In the definitive micronucleus study, male and female mice (5/sex/group/24 hour sacrifice time) were exposed to the test material at doses of 2.5, 5.0 or 10 mg/kg, and to negative (water) or positive control article (CP). For the 48 hour sacrifice time, males and females (5/sex/group) were exposed to the vehicle control or the test material at a dose of 10 mg/kg. No mortality was observed in any male of female mice during the course of the study. Clinical signs consisting of piloerection were observed in males at 2.5 mg/kg and in males and females at 5.0 and 10 mg/kg. Bone marrow cells, collected 24 and 48 hours after treatment were examined microscopically for micronucleated polychromatic erythrocytes. Reductions (up to 21 %) in the ratio of polychromatic erythrocytes to total erythrocytes were observed in some of the test material treated groups relative to the respective vehicle controls. These reductions suggest bioavailability of the test material to the bone marrow target. No specific increase in micronucleated polychromatic erythrocytes in the test material treated groups relative to the respective vehicle control groups was observed in male or female mice at 24 or 48 hours after dose administration (p > 0.05, Kastenbaum, Bowman Tables). 
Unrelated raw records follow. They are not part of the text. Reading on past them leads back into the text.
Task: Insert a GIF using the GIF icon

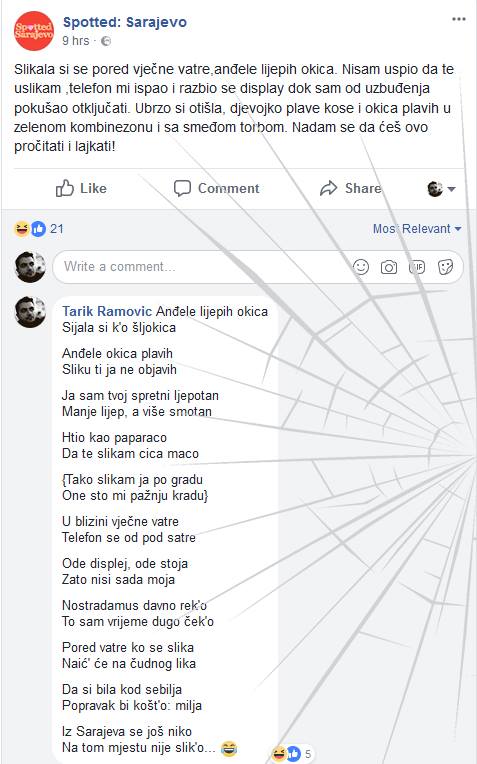Action: tap(417, 267)
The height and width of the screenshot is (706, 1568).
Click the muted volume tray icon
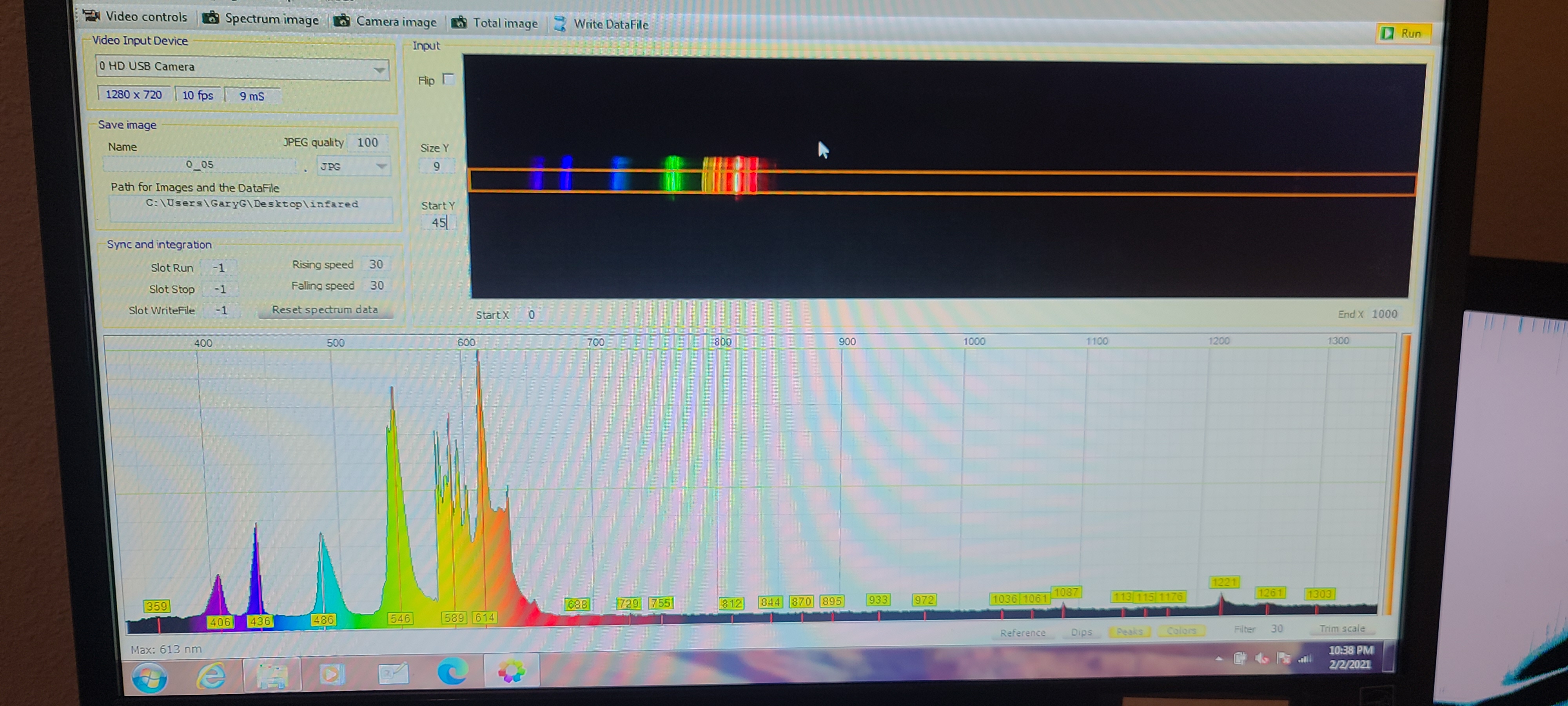(1262, 658)
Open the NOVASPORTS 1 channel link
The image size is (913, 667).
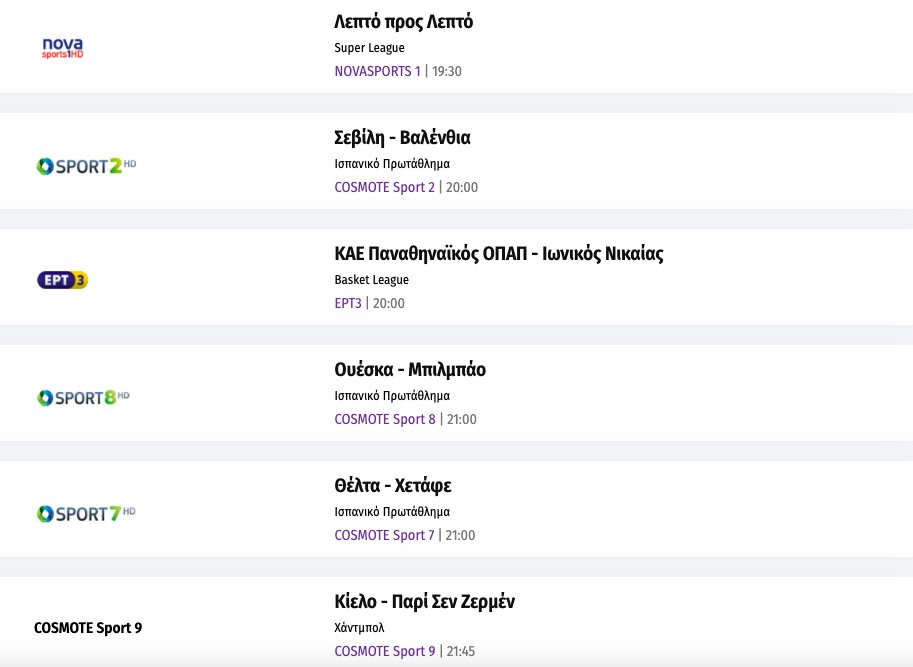click(377, 71)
All criteria for a valid test were met. Under the conditions of this study, a single intraperitoneal administration of the test material at doses up to 10 mg/kg did not induce a significant increase in the incidence of micronucleated polychromatic erythrocytes in bone marrow. Therefore, the test material was concluded to be negative in the micronucleus test using male and female ICR mice.

Justification for classification or non-classification

In accordance with the criteria for classification as defined in Annex I, Regulation (EC) No 1272/2008, the substance does not require classification with respect to genetic toxicity.